● **TRY IT**
Transcribe the data in full; each line must match exactly.

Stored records
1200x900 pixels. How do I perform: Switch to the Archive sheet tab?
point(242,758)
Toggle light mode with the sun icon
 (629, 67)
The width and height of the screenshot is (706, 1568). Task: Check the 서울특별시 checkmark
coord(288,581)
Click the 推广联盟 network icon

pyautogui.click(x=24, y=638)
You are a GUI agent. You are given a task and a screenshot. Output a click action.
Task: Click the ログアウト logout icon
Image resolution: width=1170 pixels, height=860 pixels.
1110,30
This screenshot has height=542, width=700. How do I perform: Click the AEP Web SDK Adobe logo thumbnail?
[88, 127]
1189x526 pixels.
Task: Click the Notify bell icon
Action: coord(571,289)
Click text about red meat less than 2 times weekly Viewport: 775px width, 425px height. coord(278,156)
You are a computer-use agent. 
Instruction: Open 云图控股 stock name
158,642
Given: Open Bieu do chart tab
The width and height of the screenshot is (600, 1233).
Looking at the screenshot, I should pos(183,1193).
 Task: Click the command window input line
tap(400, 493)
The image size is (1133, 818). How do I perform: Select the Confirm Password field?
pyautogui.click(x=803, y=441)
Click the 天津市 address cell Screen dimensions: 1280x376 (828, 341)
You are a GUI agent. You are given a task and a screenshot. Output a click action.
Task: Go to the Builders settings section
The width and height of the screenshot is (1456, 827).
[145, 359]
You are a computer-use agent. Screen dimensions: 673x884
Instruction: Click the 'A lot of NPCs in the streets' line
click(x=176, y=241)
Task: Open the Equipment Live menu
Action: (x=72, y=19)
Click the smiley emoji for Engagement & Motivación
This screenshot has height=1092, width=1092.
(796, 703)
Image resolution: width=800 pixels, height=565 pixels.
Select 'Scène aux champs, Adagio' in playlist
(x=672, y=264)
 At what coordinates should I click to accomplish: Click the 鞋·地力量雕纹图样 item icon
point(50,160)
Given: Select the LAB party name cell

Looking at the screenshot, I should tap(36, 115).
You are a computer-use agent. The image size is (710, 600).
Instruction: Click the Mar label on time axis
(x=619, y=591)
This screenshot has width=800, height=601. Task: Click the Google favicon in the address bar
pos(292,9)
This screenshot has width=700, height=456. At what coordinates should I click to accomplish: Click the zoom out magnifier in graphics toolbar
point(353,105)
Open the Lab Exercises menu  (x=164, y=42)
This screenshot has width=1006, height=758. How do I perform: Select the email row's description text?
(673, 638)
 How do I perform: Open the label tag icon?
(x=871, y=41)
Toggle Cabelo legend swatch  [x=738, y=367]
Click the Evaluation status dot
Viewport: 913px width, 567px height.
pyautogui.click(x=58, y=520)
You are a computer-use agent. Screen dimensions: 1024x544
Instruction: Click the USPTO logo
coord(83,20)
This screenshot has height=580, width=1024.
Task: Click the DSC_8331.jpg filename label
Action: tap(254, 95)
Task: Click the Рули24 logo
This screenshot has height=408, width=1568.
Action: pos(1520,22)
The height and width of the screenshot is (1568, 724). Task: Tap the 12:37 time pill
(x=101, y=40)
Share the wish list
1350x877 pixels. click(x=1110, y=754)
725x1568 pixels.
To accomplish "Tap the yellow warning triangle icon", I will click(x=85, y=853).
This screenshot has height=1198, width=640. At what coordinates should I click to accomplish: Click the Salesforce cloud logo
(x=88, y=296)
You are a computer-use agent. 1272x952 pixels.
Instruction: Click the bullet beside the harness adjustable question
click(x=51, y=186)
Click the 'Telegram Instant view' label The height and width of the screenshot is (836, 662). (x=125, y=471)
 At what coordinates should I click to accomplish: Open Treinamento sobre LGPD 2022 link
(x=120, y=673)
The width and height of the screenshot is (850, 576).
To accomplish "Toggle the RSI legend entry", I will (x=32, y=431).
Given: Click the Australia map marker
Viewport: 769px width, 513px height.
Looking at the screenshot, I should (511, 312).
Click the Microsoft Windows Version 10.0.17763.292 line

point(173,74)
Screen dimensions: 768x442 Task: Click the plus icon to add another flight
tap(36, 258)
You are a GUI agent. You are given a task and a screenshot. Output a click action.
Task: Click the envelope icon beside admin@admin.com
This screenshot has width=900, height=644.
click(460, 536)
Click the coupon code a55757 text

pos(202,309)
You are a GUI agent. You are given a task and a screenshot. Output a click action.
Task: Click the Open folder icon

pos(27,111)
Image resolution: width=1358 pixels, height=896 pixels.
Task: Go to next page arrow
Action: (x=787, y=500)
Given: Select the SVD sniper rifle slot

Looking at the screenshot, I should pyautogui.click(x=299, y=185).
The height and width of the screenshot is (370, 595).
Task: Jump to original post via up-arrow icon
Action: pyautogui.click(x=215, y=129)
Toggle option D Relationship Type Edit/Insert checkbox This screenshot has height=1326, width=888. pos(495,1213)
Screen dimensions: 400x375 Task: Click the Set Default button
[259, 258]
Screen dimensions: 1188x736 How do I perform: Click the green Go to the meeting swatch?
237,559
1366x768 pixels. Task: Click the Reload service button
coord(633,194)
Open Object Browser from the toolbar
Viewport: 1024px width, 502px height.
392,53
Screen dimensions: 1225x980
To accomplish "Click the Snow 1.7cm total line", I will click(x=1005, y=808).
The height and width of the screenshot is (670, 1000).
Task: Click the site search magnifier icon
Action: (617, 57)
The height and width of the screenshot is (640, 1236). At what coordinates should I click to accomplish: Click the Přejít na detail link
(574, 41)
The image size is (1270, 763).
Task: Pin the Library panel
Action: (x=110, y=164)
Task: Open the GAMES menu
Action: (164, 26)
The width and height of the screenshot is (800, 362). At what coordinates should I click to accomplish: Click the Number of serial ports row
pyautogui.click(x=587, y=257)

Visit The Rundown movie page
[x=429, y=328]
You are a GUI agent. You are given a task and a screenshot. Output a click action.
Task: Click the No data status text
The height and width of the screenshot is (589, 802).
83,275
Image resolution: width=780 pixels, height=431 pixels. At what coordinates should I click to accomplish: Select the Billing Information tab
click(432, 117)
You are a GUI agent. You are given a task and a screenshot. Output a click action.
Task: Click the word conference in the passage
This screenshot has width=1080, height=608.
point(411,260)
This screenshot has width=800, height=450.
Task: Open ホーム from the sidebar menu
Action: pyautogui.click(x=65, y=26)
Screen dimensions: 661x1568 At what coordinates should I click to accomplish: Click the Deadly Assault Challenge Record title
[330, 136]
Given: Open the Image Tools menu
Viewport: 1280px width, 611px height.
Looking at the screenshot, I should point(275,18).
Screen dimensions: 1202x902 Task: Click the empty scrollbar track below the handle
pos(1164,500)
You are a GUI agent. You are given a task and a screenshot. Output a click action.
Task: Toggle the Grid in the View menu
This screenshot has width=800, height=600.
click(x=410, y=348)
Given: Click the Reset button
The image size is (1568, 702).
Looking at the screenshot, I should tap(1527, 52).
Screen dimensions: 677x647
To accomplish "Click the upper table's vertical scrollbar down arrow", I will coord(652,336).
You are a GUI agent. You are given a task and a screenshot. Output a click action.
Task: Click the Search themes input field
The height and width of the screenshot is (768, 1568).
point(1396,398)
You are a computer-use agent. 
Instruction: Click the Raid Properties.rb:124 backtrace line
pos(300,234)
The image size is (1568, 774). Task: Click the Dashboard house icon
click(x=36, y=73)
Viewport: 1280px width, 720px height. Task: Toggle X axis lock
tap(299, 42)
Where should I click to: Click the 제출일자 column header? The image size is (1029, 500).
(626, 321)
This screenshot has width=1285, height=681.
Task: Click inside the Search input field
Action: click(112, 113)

● **OUTPUT FOR THIS EXERCISE**
1200x900 pixels. How do I perform: Switch to the Archive sheet tab?
point(242,758)
Toggle light mode with the sun icon
 (629, 67)
The width and height of the screenshot is (706, 1568). Task: Check the 서울특별시 checkmark
coord(288,581)
Click the 推广联盟 network icon

pyautogui.click(x=24, y=638)
You are a GUI agent. You are given a task and a screenshot. Output a click action.
Task: Click the ログアウト logout icon
Image resolution: width=1170 pixels, height=860 pixels.
1110,30
This screenshot has height=542, width=700. How do I perform: Click the AEP Web SDK Adobe logo thumbnail?
[88, 127]
1189x526 pixels.
Task: Click the Notify bell icon
Action: coord(571,289)
Click text about red meat less than 2 times weekly Viewport: 775px width, 425px height. coord(278,156)
You are a computer-use agent. 
Instruction: Open 云图控股 stock name
158,642
Given: Open Bieu do chart tab
The width and height of the screenshot is (600, 1233).
Looking at the screenshot, I should pos(183,1193).
 Task: Click the command window input line
tap(400, 493)
The image size is (1133, 818). How do I perform: Select the Confirm Password field?
pyautogui.click(x=803, y=441)
Click the 天津市 address cell Screen dimensions: 1280x376 (828, 341)
You are a GUI agent. You are given a task and a screenshot. Output a click action.
Task: Go to the Builders settings section
The width and height of the screenshot is (1456, 827).
[145, 359]
You are a computer-use agent. Screen dimensions: 673x884
Instruction: Click the 'A lot of NPCs in the streets' line
click(x=176, y=241)
Task: Open the Equipment Live menu
Action: (x=72, y=19)
Click the smiley emoji for Engagement & Motivación
This screenshot has height=1092, width=1092.
(796, 703)
Image resolution: width=800 pixels, height=565 pixels.
Select 'Scène aux champs, Adagio' in playlist
(x=672, y=264)
 At what coordinates should I click to accomplish: Click the 鞋·地力量雕纹图样 item icon
point(50,160)
Given: Select the LAB party name cell

Looking at the screenshot, I should tap(36, 115).
You are a computer-use agent. The image size is (710, 600).
Instruction: Click the Mar label on time axis
(x=619, y=591)
This screenshot has width=800, height=601. Task: Click the Google favicon in the address bar
pos(292,9)
This screenshot has width=700, height=456. At what coordinates should I click to accomplish: Click the zoom out magnifier in graphics toolbar
point(353,105)
Open the Lab Exercises menu  (x=164, y=42)
This screenshot has width=1006, height=758. How do I perform: Select the email row's description text?
(673, 638)
 How do I perform: Open the label tag icon?
(x=871, y=41)
Toggle Cabelo legend swatch  [x=738, y=367]
Click the Evaluation status dot
Viewport: 913px width, 567px height.
pyautogui.click(x=58, y=520)
You are a computer-use agent. Screen dimensions: 1024x544
Instruction: Click the USPTO logo
coord(83,20)
This screenshot has height=580, width=1024.
Task: Click the DSC_8331.jpg filename label
Action: tap(254, 95)
Task: Click the Рули24 logo
This screenshot has height=408, width=1568.
Action: pos(1520,22)
The height and width of the screenshot is (1568, 724). Task: Tap the 12:37 time pill
(x=101, y=40)
Share the wish list
1350x877 pixels. click(x=1110, y=754)
725x1568 pixels.
To accomplish "Tap the yellow warning triangle icon", I will click(x=85, y=853).
This screenshot has height=1198, width=640. At what coordinates should I click to accomplish: Click the Salesforce cloud logo
(x=88, y=296)
You are a computer-use agent. 1272x952 pixels.
Instruction: Click the bullet beside the harness adjustable question
click(x=51, y=186)
Click the 'Telegram Instant view' label The height and width of the screenshot is (836, 662). (x=125, y=471)
 At what coordinates should I click to accomplish: Open Treinamento sobre LGPD 2022 link
(x=120, y=673)
The width and height of the screenshot is (850, 576).
To accomplish "Toggle the RSI legend entry", I will (x=32, y=431).
Given: Click the Australia map marker
Viewport: 769px width, 513px height.
Looking at the screenshot, I should (511, 312).
Click the Microsoft Windows Version 10.0.17763.292 line

point(173,74)
Screen dimensions: 768x442 Task: Click the plus icon to add another flight
tap(36, 258)
You are a GUI agent. You are given a task and a screenshot. Output a click action.
Task: Click the envelope icon beside admin@admin.com
This screenshot has width=900, height=644.
click(460, 536)
Click the coupon code a55757 text

pos(202,309)
You are a GUI agent. You are given a task and a screenshot. Output a click action.
Task: Click the Open folder icon

pos(27,111)
Image resolution: width=1358 pixels, height=896 pixels.
Task: Go to next page arrow
Action: (x=787, y=500)
Given: Select the SVD sniper rifle slot

Looking at the screenshot, I should pyautogui.click(x=299, y=185).
The height and width of the screenshot is (370, 595).
Task: Jump to original post via up-arrow icon
Action: pyautogui.click(x=215, y=129)
Toggle option D Relationship Type Edit/Insert checkbox This screenshot has height=1326, width=888. pos(495,1213)
Screen dimensions: 400x375 Task: Click the Set Default button
[259, 258]
Screen dimensions: 1188x736 How do I perform: Click the green Go to the meeting swatch?
237,559
1366x768 pixels. Task: Click the Reload service button
coord(633,194)
Open Object Browser from the toolbar
Viewport: 1024px width, 502px height.
392,53
Screen dimensions: 1225x980
To accomplish "Click the Snow 1.7cm total line", I will click(x=1005, y=808).
The height and width of the screenshot is (670, 1000).
Task: Click the site search magnifier icon
Action: (617, 57)
The height and width of the screenshot is (640, 1236). At what coordinates should I click to accomplish: Click the Přejít na detail link
(574, 41)
The image size is (1270, 763).
Task: Pin the Library panel
Action: (x=110, y=164)
Task: Open the GAMES menu
Action: (164, 26)
The width and height of the screenshot is (800, 362). At what coordinates should I click to accomplish: Click the Number of serial ports row
pyautogui.click(x=587, y=257)

Visit The Rundown movie page
[x=429, y=328]
You are a GUI agent. You are given a task and a screenshot. Output a click action.
Task: Click the No data status text
The height and width of the screenshot is (589, 802).
83,275
Image resolution: width=780 pixels, height=431 pixels. At what coordinates should I click to accomplish: Select the Billing Information tab
click(432, 117)
You are a GUI agent. You are given a task and a screenshot. Output a click action.
Task: Click the word conference in the passage
This screenshot has width=1080, height=608.
point(411,260)
This screenshot has width=800, height=450.
Task: Open ホーム from the sidebar menu
Action: pyautogui.click(x=65, y=26)
Screen dimensions: 661x1568 At what coordinates should I click to accomplish: Click the Deadly Assault Challenge Record title
[330, 136]
Given: Open the Image Tools menu
Viewport: 1280px width, 611px height.
Looking at the screenshot, I should point(275,18).
Screen dimensions: 1202x902 Task: Click the empty scrollbar track below the handle
pos(1164,500)
You are a GUI agent. You are given a task and a screenshot. Output a click action.
Task: Toggle the Grid in the View menu
This screenshot has width=800, height=600.
click(x=410, y=348)
Given: Click the Reset button
The image size is (1568, 702).
Looking at the screenshot, I should tap(1527, 52).
Screen dimensions: 677x647
To accomplish "Click the upper table's vertical scrollbar down arrow", I will coord(652,336).
You are a GUI agent. You are given a task and a screenshot. Output a click action.
Task: Click the Search themes input field
The height and width of the screenshot is (768, 1568).
point(1396,398)
You are a computer-use agent. 
Instruction: Click the Raid Properties.rb:124 backtrace line
pos(300,234)
The image size is (1568, 774). Task: Click the Dashboard house icon
click(x=36, y=73)
Viewport: 1280px width, 720px height. Task: Toggle X axis lock
tap(299, 42)
Where should I click to: Click the 제출일자 column header? The image size is (1029, 500).
(626, 321)
This screenshot has width=1285, height=681.
Task: Click inside the Search input field
Action: click(112, 113)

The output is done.